- EXERCISE -
Pictures aside, output each record exactly.

- SUPPLIED MATERIAL -
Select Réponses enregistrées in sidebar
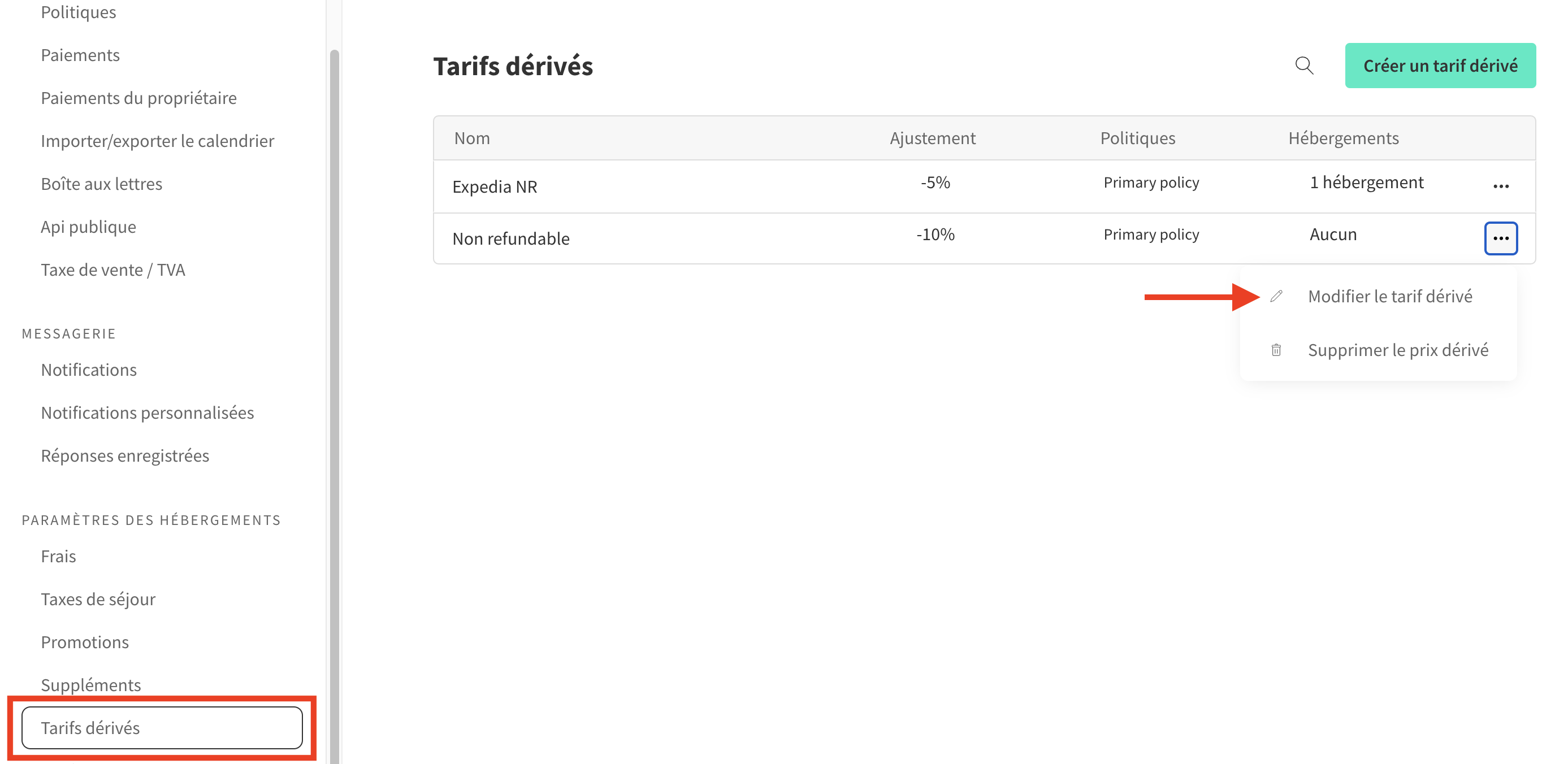point(125,455)
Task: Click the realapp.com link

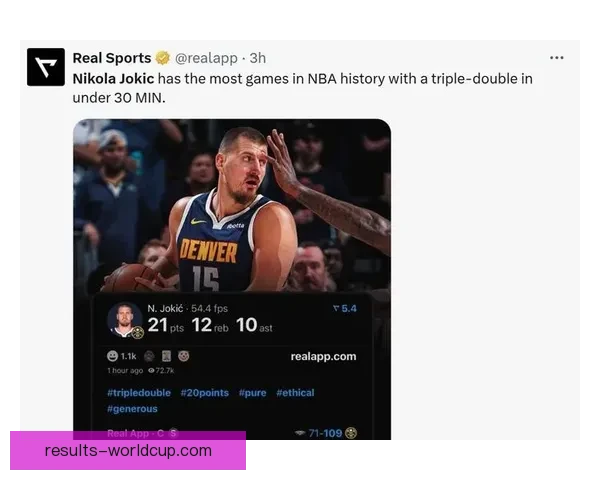Action: point(323,356)
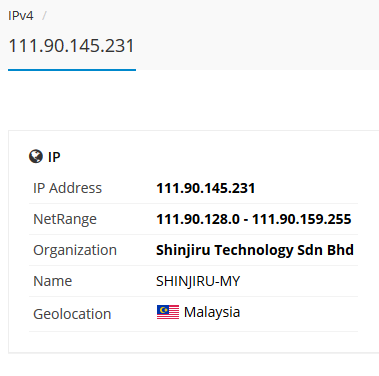Click the Name row label
The height and width of the screenshot is (376, 379).
click(53, 281)
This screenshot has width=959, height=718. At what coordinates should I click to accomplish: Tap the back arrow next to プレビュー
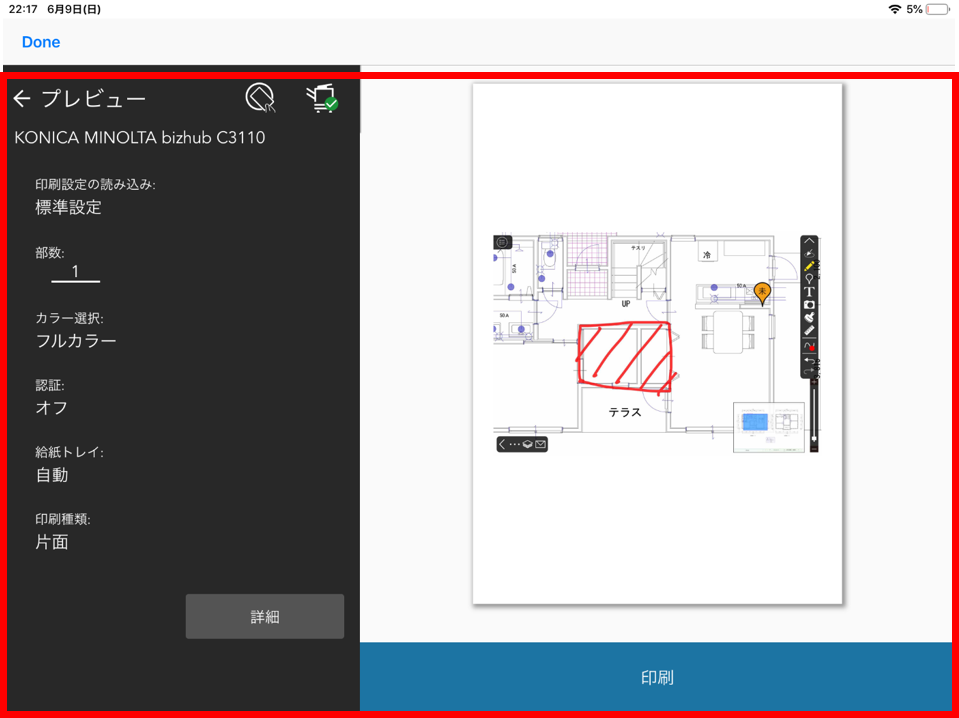[x=22, y=99]
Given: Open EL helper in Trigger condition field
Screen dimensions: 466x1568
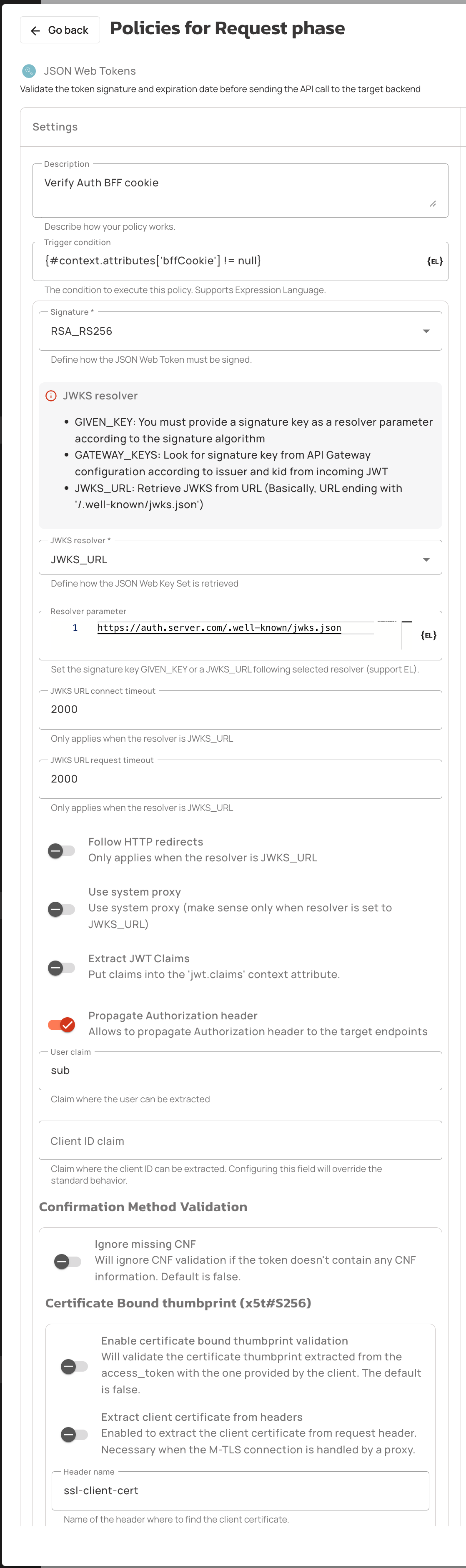Looking at the screenshot, I should pyautogui.click(x=434, y=261).
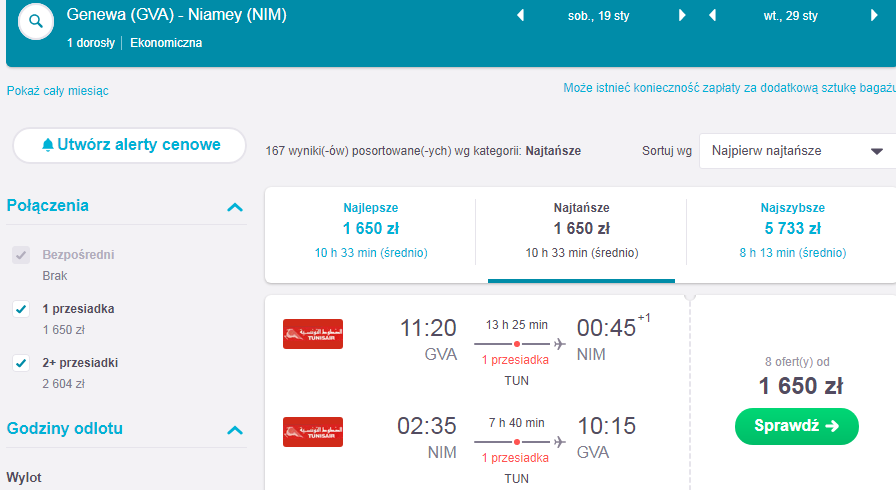Go to next return date after wt., 29 sty
Image resolution: width=896 pixels, height=490 pixels.
tap(874, 15)
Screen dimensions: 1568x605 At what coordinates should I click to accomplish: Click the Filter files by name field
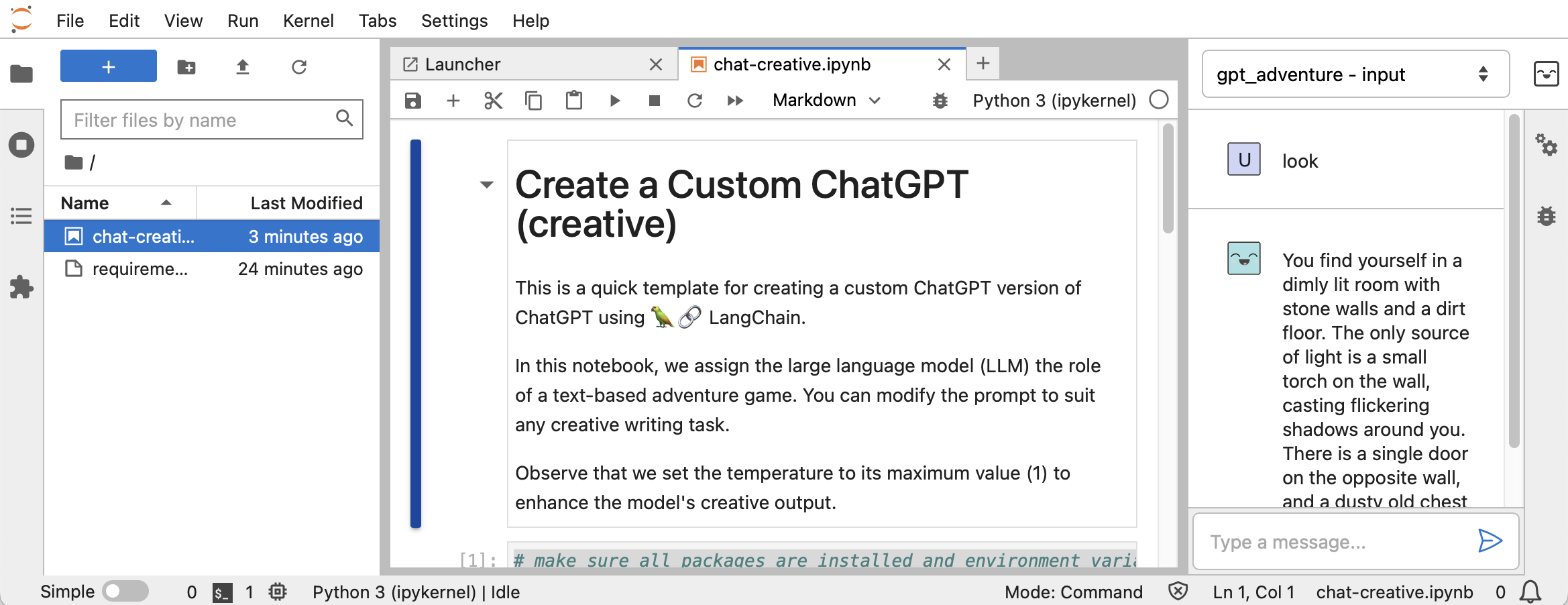pyautogui.click(x=201, y=120)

- SOLVED EXERCISE -
Select Réponses enregistrées in sidebar
point(125,455)
Task: Click the realapp.com link

Action: point(323,356)
Click the Name row label
The height and width of the screenshot is (376, 379).
click(53, 281)
This screenshot has width=959, height=718. At what coordinates should I click to accomplish: Tap the back arrow next to プレビュー
[x=22, y=99]
Given: Open EL helper in Trigger condition field
Screen dimensions: 466x1568
Looking at the screenshot, I should pyautogui.click(x=434, y=261).
Go to next return date after wt., 29 sty
Image resolution: width=896 pixels, height=490 pixels.
tap(874, 15)
Screen dimensions: 1568x605 At what coordinates should I click to accomplish: Click the Filter files by name field
pyautogui.click(x=201, y=120)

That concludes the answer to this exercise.